Jurists' Trial Verdict (US v. Josef Alstötter, et al.)
December 4, 1947
From 1946 through 1949, under the aegis of the International Military Tribunal, American occupying authorities carried out a series of 12 subsequent trials in Nuremberg against surviving members of the military, political, economic, medical, and juridical leadership cadres of Nazi Germany. In the case of the US v. Josef Altstötter, et al., an American military tribunal tried members of the Reich Ministry of Justice as well as jurists and prosecutors of the People's Court [Volksgericht] and Special Court [Sondergericht]. The highestranking officials of the Nazi judicial system could not be tried. Franz Gürtner, the Nazi regime's first Minister of Justice, had died in 1941; Otto Thierack, Justice Minister since 1942, had committed suicide in 1946; and Roland Freisler, the infamous president of the People's Court, died in a bombing raid in Berlin in February 1945. In what came to be called the “Jurists' Trial,” surviving high-ranking jurists and prosecutors stood accused of “judicial murder and other atrocities, which they committed by destroying law and justice in Germany and then utilizing the emptied forms of legal process for the persecution, enslavement, and extermination on a large scale.” In describing the crimes of the judicial system, prosecutor Telford Taylor remarked: “The dagger of the assassin was concealed beneath the robe of the jurist.” Justice Oswald Rothaug--the chief of the Special Court before whom Leo Katzenberger's case was heard--was tried and found guilty. In the words of the judgment against him, “The trial itself, as testified to by many witnesses, was in the nature of a political demonstration. High party officials attended […] During the proceedings, Rothaug tried with all his power to encourage the witnesses to make incriminating statements against the defendants. Both defendants were hardly heard by the court. Their statements were passed over or disregarded. During the course of the trial, Rothaug took the opportunity to give the audience a National Socialist lecture on the subject of the Jewish question. […] Because of the way the trial was conducted, it was apparent that the sentence that would be imposed was the death sentence.”

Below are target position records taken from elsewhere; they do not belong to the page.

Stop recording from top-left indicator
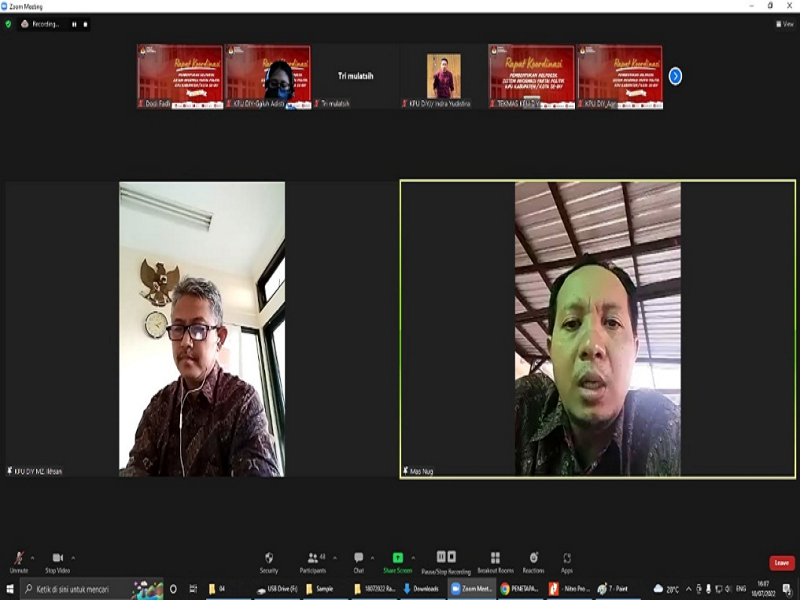The image size is (800, 600). (84, 24)
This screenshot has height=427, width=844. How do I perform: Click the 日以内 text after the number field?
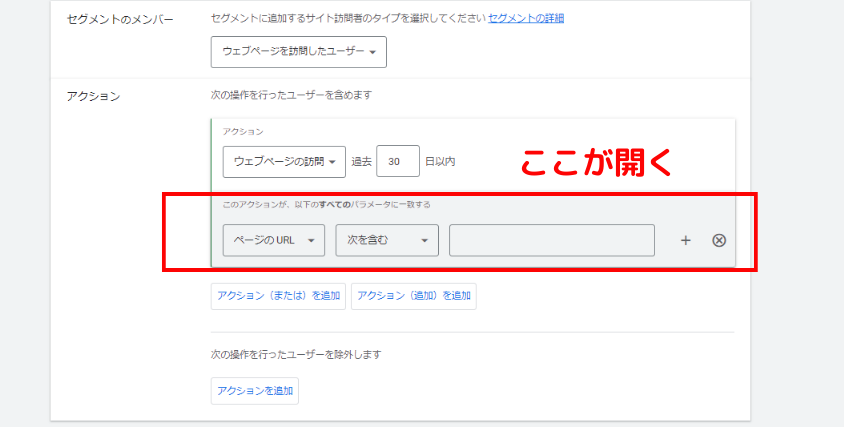[x=440, y=161]
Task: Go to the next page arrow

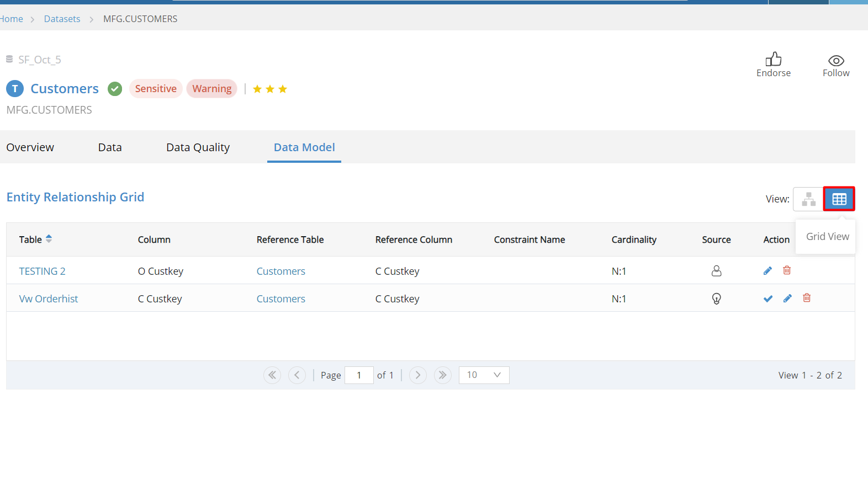Action: point(417,375)
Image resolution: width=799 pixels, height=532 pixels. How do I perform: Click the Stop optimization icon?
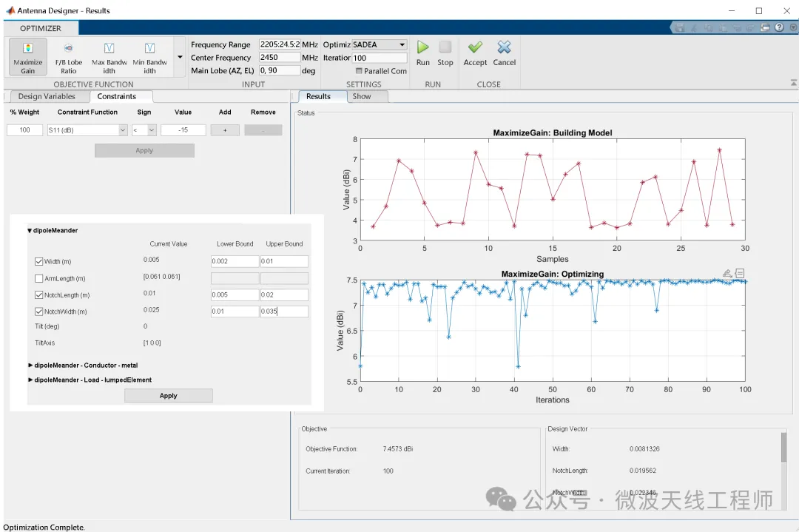[445, 47]
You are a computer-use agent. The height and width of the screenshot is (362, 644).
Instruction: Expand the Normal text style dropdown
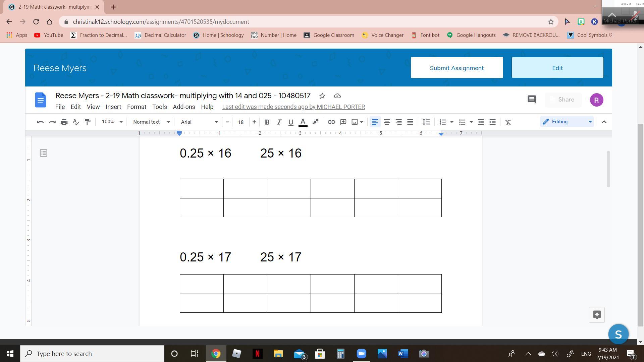(151, 122)
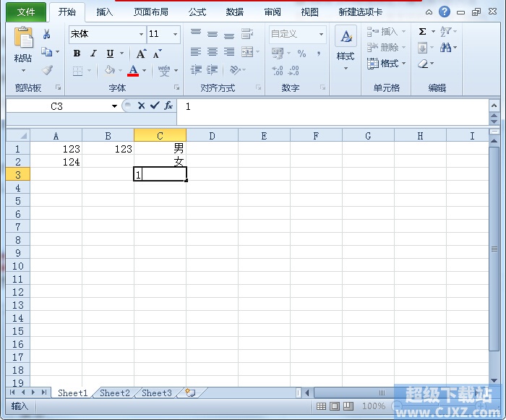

The facts as established in the verdict show the ways in which Rothaug perverted legal norms and manipulated the process to ensure that Katzenberger would be found guilty and put to death. The judgment did not stop there, however. The tribunal made a more general statement concerning the use of the German legal system in carrying out the Nazi program of persecution and murder, and, in so doing, took a step in attempting to at least nominally right the legal wrongs of that era. Their condemnation of Rothaug and all that he represented was unequivocal. “One undisputed fact,” the judgment stated, “is sufficient to establish this case as being an act in furtherance of the Nazi program to persecute and exterminate Jews. That fact is that nobody but a Jew could have been tried for racial pollution. […] Katzenberger was tried and executed only because he was a Jew. […] [His] execution was in conformity with the policy of the Nazi state of persecution, torture, and extermination of these races. The defendant Rothaug was the knowing and willing instrument in that program of persecution and extermination.” There were countless judges, prosecutors, and lawyers who acted as “willing instruments” of the Nazi agenda. There were others who struggled to maintain their ethical center of gravity amid a swarm of social and political pressures. Some succeeded more than others. In the end, the American Military Tribunal prosecuted 16 defendants: ten were convicted, four were acquitted, and two did not stand trial.[ One defendant committed suicide before the trial convened and the other was dismissed due to poor health.] Of those convicted, six received five to ten years in prison and four, including Oswald Rothaug, were given life sentences in jail. Rothaug was released in December 1956 and died in 1967.